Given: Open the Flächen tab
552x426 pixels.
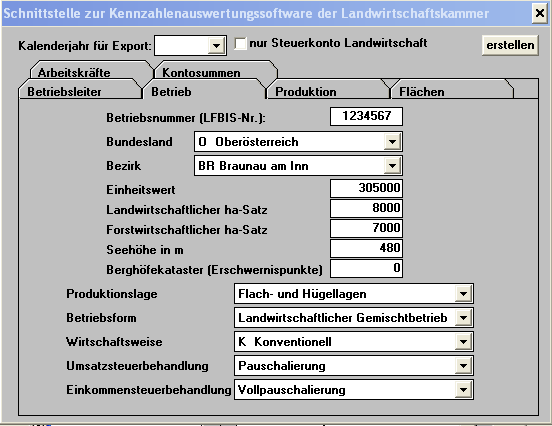Looking at the screenshot, I should click(422, 92).
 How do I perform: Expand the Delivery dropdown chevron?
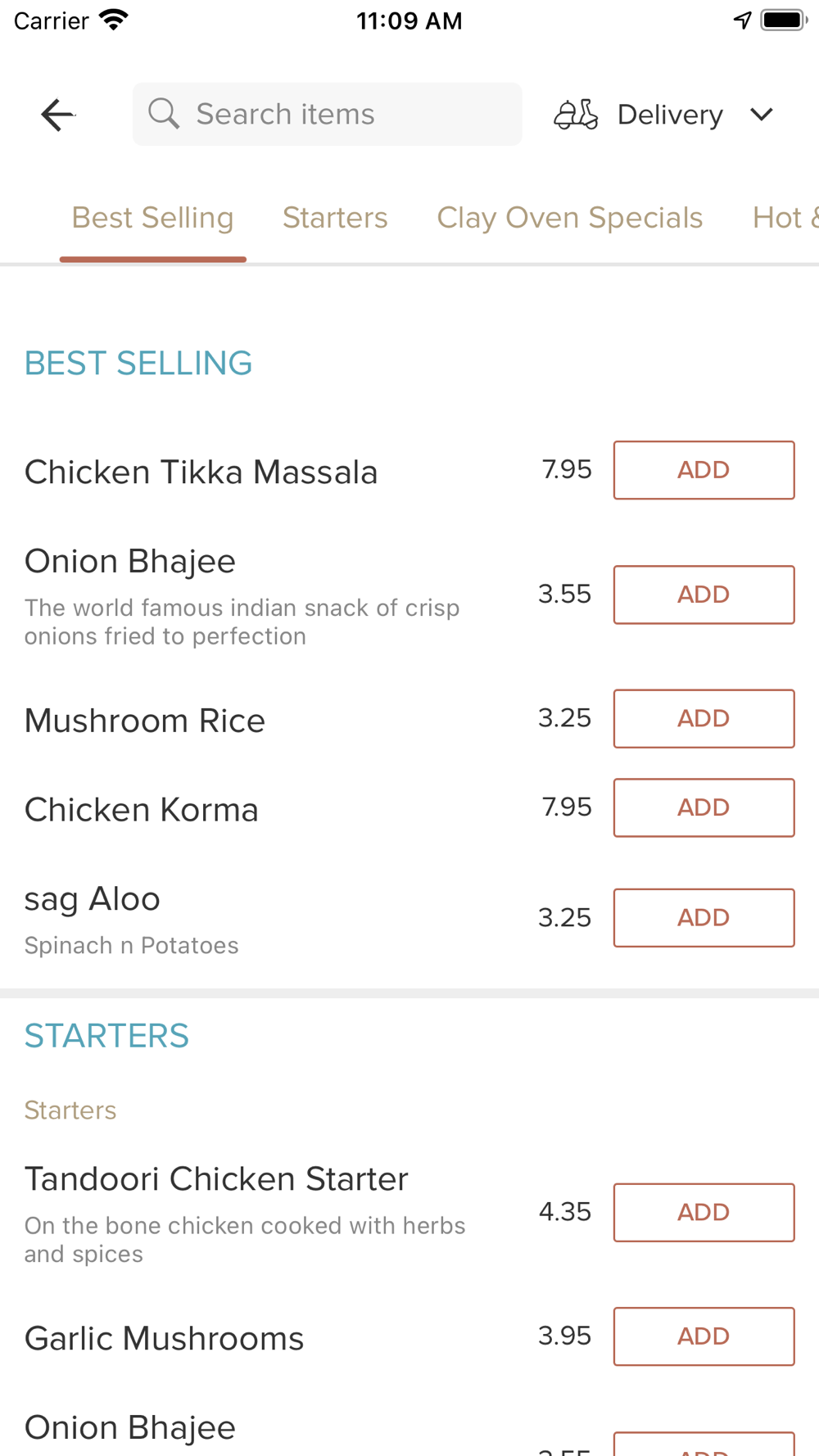coord(762,115)
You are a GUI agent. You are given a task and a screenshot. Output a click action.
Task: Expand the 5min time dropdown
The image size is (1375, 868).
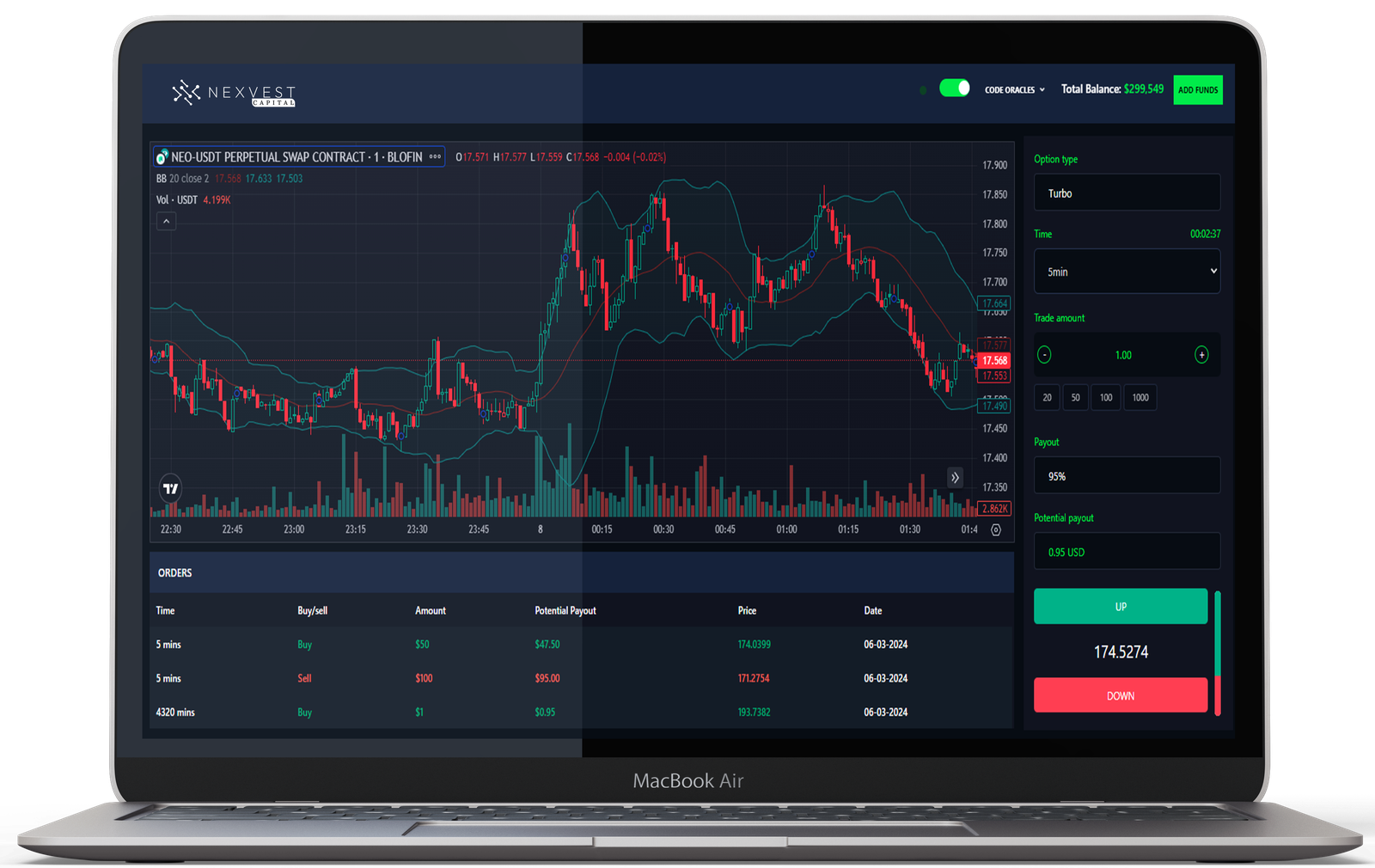[x=1127, y=272]
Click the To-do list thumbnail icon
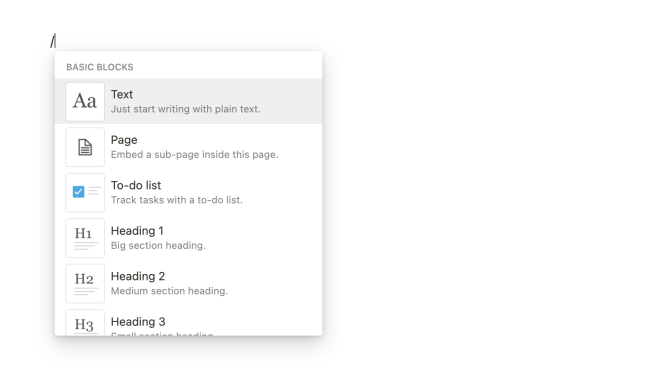The height and width of the screenshot is (377, 645). (85, 193)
◇ ◇ ◇ ◇
**Instructions to follow:**
Pick out each line in the material above that contains the word "Expand" and copy it.

**Reply:**
 How do I perform: Expand the Delivery dropdown chevron?
Task: Expand the 5min time dropdown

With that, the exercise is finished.